El expresidente Lenín Moreno ha vuelto a pisar suelo ecuatoriano tras cinco años de residencia en el exterior. Su arribo, procedente de Paraguay, no es una visita diplomática, sino una respuesta obligatoria a la justicia: el próximo lunes 11 de mayo, Moreno se sentará en el banquillo de la Corte Nacional de Justicia para responder por el delito de cohecho en el denominado Caso Sinohydro.

Coca Codo Sinclair: El epicentro del escándalo

La investigación, conocida originalmente como INA Papers, desmenuza una red de corrupción que se extendió durante casi una década (2009-2018). En el centro de la trama se encuentra la adjudicación de la central hidroeléctrica Coca Codo Sinclair, una obra que, más allá de su capacidad energética, se ha convertido en el símbolo de la malversación de fondos bajo el esquema de la empresa china Sinohydro.

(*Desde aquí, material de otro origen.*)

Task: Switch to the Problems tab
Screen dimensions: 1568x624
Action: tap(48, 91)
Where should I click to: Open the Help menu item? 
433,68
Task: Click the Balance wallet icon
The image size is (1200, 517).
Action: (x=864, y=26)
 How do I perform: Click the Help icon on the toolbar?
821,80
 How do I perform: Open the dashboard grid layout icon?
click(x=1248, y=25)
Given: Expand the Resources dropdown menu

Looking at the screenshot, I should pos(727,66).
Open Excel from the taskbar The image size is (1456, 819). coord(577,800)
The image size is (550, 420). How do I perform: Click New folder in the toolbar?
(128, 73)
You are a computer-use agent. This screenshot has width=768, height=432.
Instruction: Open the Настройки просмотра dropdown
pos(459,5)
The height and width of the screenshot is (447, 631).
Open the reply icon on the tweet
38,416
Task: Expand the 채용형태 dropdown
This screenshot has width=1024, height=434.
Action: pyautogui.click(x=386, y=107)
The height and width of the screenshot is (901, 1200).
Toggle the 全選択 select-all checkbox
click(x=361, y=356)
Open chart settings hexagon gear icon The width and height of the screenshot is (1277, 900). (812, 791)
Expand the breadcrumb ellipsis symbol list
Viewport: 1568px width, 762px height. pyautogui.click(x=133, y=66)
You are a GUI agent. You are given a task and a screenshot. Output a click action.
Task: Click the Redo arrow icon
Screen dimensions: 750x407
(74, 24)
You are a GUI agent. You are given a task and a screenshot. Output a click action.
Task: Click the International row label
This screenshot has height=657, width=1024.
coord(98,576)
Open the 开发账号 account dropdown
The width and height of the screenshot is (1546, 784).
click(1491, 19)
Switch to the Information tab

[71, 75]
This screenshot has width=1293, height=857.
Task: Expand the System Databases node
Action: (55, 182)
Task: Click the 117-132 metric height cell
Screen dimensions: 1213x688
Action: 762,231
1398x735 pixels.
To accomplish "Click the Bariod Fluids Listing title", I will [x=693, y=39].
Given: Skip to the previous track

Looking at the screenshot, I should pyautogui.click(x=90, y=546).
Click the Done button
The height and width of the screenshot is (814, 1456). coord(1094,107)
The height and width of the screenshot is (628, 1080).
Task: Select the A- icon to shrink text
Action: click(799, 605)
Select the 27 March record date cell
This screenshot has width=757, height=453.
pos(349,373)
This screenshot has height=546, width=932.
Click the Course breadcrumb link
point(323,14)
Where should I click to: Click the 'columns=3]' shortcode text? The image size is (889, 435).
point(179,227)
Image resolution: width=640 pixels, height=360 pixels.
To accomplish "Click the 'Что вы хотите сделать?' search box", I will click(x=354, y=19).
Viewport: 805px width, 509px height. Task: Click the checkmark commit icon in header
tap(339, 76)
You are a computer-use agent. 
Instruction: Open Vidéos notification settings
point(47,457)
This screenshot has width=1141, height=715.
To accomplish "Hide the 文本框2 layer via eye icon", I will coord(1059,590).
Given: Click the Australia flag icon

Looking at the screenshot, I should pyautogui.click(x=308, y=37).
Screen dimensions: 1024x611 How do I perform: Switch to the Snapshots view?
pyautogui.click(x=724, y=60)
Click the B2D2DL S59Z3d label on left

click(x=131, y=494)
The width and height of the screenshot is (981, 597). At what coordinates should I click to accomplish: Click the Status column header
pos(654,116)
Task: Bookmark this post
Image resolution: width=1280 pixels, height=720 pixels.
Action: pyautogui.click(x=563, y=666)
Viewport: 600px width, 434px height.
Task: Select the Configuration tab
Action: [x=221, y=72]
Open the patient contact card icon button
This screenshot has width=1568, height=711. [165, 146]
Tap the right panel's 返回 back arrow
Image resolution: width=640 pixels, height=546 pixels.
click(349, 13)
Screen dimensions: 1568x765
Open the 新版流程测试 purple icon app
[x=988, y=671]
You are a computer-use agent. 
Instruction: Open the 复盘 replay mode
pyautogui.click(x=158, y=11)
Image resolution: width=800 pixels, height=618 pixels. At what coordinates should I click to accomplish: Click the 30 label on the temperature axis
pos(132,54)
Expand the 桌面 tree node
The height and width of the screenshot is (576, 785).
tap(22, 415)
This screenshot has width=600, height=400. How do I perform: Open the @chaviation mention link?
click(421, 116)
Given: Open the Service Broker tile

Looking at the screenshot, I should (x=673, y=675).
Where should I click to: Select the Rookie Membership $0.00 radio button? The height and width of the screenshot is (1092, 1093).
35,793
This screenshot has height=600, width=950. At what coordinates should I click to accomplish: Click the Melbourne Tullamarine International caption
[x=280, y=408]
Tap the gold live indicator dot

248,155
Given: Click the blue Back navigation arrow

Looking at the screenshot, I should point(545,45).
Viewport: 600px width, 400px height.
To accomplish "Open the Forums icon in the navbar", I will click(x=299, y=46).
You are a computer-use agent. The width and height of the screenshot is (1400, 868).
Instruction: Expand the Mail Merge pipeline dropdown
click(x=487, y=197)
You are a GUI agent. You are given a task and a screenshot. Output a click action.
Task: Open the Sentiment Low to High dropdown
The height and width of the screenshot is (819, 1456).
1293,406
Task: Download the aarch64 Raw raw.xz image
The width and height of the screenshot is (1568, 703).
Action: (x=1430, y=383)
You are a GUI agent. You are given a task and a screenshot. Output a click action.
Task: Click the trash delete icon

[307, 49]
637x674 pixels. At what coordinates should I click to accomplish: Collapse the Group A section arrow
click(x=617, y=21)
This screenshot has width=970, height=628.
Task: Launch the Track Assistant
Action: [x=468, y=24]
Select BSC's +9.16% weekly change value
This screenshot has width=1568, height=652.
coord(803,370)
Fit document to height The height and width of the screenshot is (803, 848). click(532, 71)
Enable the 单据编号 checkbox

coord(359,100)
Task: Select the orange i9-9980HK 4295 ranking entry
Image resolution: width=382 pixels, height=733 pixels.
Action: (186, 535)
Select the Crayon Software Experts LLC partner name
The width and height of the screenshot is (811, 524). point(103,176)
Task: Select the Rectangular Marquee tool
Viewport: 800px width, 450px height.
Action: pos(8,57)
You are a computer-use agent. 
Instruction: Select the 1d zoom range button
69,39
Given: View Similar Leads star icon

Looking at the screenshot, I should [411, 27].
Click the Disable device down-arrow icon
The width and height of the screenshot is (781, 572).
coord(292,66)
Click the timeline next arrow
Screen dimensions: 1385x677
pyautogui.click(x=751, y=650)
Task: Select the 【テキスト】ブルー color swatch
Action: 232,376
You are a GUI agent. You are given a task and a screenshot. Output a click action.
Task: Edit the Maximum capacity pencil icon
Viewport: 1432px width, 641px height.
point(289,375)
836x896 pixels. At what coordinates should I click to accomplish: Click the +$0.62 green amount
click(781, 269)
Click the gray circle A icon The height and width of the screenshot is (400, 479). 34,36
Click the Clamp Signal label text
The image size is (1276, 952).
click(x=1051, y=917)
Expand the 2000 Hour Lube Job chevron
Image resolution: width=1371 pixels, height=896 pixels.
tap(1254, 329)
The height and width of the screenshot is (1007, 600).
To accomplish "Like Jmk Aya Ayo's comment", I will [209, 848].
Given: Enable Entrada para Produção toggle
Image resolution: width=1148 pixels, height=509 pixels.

Los hallazgos de la Fiscalía: 76 millones en la sombra

La Fiscalía General del Estado ha construido un caso sólido basado en una premisa contundente: el 4% del valor total de la obra se destinó a sobornos. Los puntos neurálgicos de la tesis fiscal incluyen:

  • Triangulación de Capitales: El uso de empresas de papel y consultorías ficticias para dar apariencia de legalidad a ingresos de origen ilícito.

  • Vínculos en la Vicepresidencia: La ruta del dinero identifica transferencias bancarias que habrían beneficiado directamente al círculo íntimo de Moreno, precisamente cuando este ostentaba el segundo cargo más importante de la nación.

  • Red de Influencias: La acusación sostiene que los 76 millones de dólares fueron el «precio» por garantizar la viabilidad y adjudicación del contrato a la firma asiática.

Un lunes decisivo para la justicia ecuatoriana

El regreso de Moreno y su esposa, Rocío González, pone fin a un ciclo de ausencia que alimentó la narrativa de la impunidad. La audiencia del 11 de mayo no solo evaluará la culpabilidad del exmandatario, sino que pondrá a prueba la capacidad del sistema judicial para sancionar una ingeniería financiera diseñada para ocultar el rastro de la corrupción gubernamental.

La opinión pública y la comunidad internacional mantienen sus ojos puestos en Quito, a la espera de que el proceso determine si el mayor proyecto de infraestructura del país fue, en realidad, el vehículo para un enriquecimiento ilícito de escala histórica.